### Exercise instructions
What is the number of lines in the data holding the word "computer"? Give that number by itself.

### The data
════════════════════

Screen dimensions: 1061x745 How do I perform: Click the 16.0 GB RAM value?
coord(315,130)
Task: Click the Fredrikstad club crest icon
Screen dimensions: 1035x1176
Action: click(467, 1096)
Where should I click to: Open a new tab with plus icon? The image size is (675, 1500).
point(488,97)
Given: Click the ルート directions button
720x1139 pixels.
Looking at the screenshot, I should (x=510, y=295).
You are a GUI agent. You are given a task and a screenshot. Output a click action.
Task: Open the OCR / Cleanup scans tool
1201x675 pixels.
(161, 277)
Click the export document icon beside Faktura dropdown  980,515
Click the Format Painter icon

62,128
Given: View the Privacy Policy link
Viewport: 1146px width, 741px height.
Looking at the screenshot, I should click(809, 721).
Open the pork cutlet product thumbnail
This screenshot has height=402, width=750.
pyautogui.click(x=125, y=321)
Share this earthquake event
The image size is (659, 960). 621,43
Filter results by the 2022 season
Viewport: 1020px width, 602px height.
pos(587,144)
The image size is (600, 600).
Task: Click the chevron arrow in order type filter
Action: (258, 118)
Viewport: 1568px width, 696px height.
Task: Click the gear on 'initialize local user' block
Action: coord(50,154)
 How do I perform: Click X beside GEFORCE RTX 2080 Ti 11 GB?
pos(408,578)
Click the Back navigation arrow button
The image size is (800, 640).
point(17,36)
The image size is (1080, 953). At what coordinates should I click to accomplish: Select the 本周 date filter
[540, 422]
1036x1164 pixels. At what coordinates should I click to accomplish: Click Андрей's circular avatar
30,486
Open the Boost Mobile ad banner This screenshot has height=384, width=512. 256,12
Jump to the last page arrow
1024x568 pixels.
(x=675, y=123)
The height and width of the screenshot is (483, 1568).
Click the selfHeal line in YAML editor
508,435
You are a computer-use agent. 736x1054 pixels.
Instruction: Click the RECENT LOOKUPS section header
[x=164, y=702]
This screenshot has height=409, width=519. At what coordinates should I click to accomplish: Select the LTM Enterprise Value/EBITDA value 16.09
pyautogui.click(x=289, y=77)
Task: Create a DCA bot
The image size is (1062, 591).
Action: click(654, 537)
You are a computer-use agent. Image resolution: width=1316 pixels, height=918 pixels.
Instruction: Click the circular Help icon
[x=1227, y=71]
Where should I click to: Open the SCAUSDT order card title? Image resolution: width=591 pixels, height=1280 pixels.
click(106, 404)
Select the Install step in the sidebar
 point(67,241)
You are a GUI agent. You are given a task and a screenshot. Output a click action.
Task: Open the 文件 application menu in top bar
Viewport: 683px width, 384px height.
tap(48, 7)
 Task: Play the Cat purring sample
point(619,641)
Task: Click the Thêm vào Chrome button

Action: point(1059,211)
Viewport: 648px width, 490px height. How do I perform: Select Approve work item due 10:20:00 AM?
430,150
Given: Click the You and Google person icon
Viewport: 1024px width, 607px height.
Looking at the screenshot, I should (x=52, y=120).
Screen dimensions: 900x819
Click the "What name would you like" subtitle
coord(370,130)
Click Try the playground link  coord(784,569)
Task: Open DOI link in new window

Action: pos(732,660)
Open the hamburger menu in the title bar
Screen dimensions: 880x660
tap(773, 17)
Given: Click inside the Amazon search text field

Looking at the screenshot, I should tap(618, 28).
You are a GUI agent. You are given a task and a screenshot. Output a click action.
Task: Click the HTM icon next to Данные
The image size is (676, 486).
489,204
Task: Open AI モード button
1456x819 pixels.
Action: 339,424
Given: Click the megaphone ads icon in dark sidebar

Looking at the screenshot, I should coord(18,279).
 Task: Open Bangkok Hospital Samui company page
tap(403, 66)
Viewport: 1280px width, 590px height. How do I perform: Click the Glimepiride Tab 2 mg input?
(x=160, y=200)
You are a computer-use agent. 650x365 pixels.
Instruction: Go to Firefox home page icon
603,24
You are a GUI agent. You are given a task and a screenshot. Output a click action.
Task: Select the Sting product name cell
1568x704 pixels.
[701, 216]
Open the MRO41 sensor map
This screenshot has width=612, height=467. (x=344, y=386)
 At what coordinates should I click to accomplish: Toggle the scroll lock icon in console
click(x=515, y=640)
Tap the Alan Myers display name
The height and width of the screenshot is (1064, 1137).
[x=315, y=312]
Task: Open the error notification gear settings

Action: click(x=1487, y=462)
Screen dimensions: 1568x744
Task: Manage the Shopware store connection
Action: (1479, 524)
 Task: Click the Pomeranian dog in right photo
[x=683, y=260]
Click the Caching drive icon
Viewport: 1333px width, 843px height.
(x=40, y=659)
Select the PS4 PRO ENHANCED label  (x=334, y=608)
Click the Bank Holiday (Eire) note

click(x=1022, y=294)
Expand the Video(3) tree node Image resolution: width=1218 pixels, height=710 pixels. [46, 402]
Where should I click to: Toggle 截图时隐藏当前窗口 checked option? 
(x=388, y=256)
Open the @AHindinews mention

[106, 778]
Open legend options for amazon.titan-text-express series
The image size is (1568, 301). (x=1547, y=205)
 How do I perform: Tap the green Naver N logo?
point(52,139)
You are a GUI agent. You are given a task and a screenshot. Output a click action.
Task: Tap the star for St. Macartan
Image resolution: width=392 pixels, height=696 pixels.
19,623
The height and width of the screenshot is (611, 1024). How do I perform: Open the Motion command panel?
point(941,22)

════════════════════

### Expected answer
3